Proposition. There exists exactly one irreducible family of minimal surfaces $S$ of general type with $p_g=q=1$, $K^2=3$ and a rational pencil $|G|$ of curves of genus $2$, and this family is parametrized by the coarse moduli space of elliptic curves. Moreover:

  1. the pencil $|G|$ is base point free, hence it defines a fibration $f \colon S \to \mathbb{P}^1$ whose general fibre is a smooth genus $2$ curve;
  2. $|G|$ is the only genus $2$ pencil on $S$;
  3. $|G|$ contains $13$ singular elements; six of these are genus $1$ curves with an ordinary double point, the other seven consist of two smooth elliptic curves intersecting transversally at a single point.

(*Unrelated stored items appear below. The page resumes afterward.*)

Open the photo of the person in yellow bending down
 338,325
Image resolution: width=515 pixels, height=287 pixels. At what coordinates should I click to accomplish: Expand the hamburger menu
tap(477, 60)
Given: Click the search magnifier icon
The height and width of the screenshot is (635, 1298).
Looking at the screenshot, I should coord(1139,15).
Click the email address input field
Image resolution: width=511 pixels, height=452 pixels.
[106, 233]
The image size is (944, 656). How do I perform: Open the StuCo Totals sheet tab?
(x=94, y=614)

As far as I know this family was first constructed by Xiao Gang in his book Surfaces fibrées en courbes de genre deux (Lecture Notes in Mathematics 1137, Springer 1985), see in particular Chapter 3. The costruction follows from the classification of non-isotrivial genus $2$ fibrations $f \colon S \to C$ ($S$ smooth surface, $C$ smooth curve) whose associated Jacobian fibration has a fixed part $E \times C$.

In Xiao's book one can also find many other examples, see in particular the table at page $52$. The family of surfaces in the Proposition corresponds to the case $d=4$ in that table. These surfaces are explicitly mentioned in the Corollaire $4$, page $51$, where they are called fibrations $f(E, 4)$.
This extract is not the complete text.